Set problem 1: In the text on Monte Carlo methods, copy the passage from "where $o_i$ are" to "that maximizes $p(o_i|x_i)p(x_i|\theta)$.", renaming "inference problem" as "decoding problem" wherever it occurs.
Set problem 2: In the text on Monte Carlo methods, what does the abbreviation MAP stand for?
Set problem 3: Pick up the text on Monte Carlo methods after its final sentence and carry it forward.

Provided text:
============
## Motivation

Many real world applications involve observations $o$ and hidden (latent) variables $x$. And often time we are interested in two problems.

1. Given the current model, what are the probability of getting some hidden variable given the current observations? That is, what is $p(x|o)$?
2. Does our model match well with the data? That is, is $p(o)$ reasonably high?

The first problem is an inference problem while the second problem is a model training problem. Typically, our model may be parametrized by some parameter, say $\theta$. And in the second problem, more precisely we try to train the model by solving

$\hat{\theta} = \arg\max_\theta p(o|\theta)=\arg\max_\theta \int p(o|x) p(x|\theta) dx$

Of course, if both conditional probability distributions are Gaussian, we probably can find the integral with a close form solution. However, for most distributions, such a solution does not exist. One may resort to numerical integrations. But Monte Carlo methods will often be simpler and more elegant.

Before discussing further on Monte Carlo methods, let’s also elaborate the first inference problem. Often time, we do not have a particular $x$ in mind that we want to compute $p(x|o)$. But instead  we may want to find the most probable $x$ given $o$, i.e., Maximum A Posteriori (MAP). That is

$\hat{x}= \arg\max_x p(x|o,\theta) = \arg\max_x \frac{p(o|x) p(x|\theta)}{p(o|\theta)}=\arg\max_x p(o|x)p(x|\theta)$

For low dimensional or scalar $x$, we may be able to find the optimum $x$ with brute force. For high dimensional $x$, the inference problem above easily become intractable as well.

## Basic Idea of Monte Carlo Methods

Ultimately, almost all Monte Carlo Methods are doing nothing but estimating the expectation of some function $f(x)$ with $X \sim p(x)$ by

$E_{X\sim p(x)}[f(X)] \approx \frac{1}{N} \sum_{i=1}^N f(x_i)$,

where the above is guaranteed by the law of large number for sufficiently large $N$.

For example, let’s consider the model training problem, we can approximate

$p(o|\theta) = \int_x p(o|x) p(x|\theta) dx = E_{X\sim p(x|\theta)}[p(o|x)]\approx\sum_{i=1}^N 1(o_i = o)$,

where $o_i$ are sampled observation as we draw $x_i$ from $p(x|\theta)$ and $1(o_i=o)$ is an indicator function that is 1 when argument is satisfied $(o_i=o)$ and 0 otherwise.

For the inference problem, while we are not going to compute the maximum a posteriori directly as an expectation, we can draw samples $x_1,x_2,\cdots$ with $x_i \sim p(x|\theta)$ and $o_i \sim p(o_i|x_i)$, and then record the $x_i$ that maximizes $p(o_i|x_i)p(x_i|\theta)$.
============
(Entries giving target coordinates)

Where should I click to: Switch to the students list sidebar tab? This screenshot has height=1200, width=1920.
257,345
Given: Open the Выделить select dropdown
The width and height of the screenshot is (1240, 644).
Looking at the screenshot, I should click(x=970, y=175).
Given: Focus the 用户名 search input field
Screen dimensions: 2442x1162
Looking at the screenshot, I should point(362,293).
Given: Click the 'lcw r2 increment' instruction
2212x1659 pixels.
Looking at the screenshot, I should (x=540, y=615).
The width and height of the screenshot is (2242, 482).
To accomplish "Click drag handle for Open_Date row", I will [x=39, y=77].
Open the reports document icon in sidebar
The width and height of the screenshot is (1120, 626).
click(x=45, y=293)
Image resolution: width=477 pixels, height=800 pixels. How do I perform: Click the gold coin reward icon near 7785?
============
Answer 1:
where $o_i$ are sampled observation as we draw $x_i$ from $p(x|\theta)$ and $1(o_i=o)$ is an indicator function that is 1 when argument is satisfied $(o_i=o)$ and 0 otherwise.

For the decoding problem, while we are not going to compute the maximum a posteriori directly as an expectation, we can draw samples $x_1,x_2,\cdots$ with $x_i \sim p(x|\theta)$ and $o_i \sim p(o_i|x_i)$, and then record the $x_i$ that maximizes $p(o_i|x_i)p(x_i|\theta)$.

Answer 2: Maximum A Posteriori

Answer 3:
## Basic Sampling Methods

The key question left is how we can sample data from a distribution. For some standard distributions like Gaussian distribution, we can draw sample directly with some well-developed packages. However, there is no direct way of drawing sample for many regular distribution, not to mention those do not even have a standard form. There are ways to sample any arbitary distributions, we will mention a couple simple ones here.

### Rejection Sampling

Probably the simplest sampling method is the rejection sampling. Consider drawing sample $X \sim p(x)$. Select any “sampleable” distribution $q(x)$ such that $c q(x) > p(x), \forall x$ with some constant $c$. Now, instead of drawing sample from $p(x)$, we will draw from $q(x)$ instead. However, in order to have the sample appear to have the same distribution of $p(x)$, we will only keep a fraction $\frac{p(x')}{c q(x')}$ of $x'$ whenever $x'$ is drawn and discard the rest. To do this, we simply sample a $Z$ from $[0,1]$ uniformly after each $x$ sampled. And keep the current $x$ only if $Z<\frac{p(x)}{c q(x)}$.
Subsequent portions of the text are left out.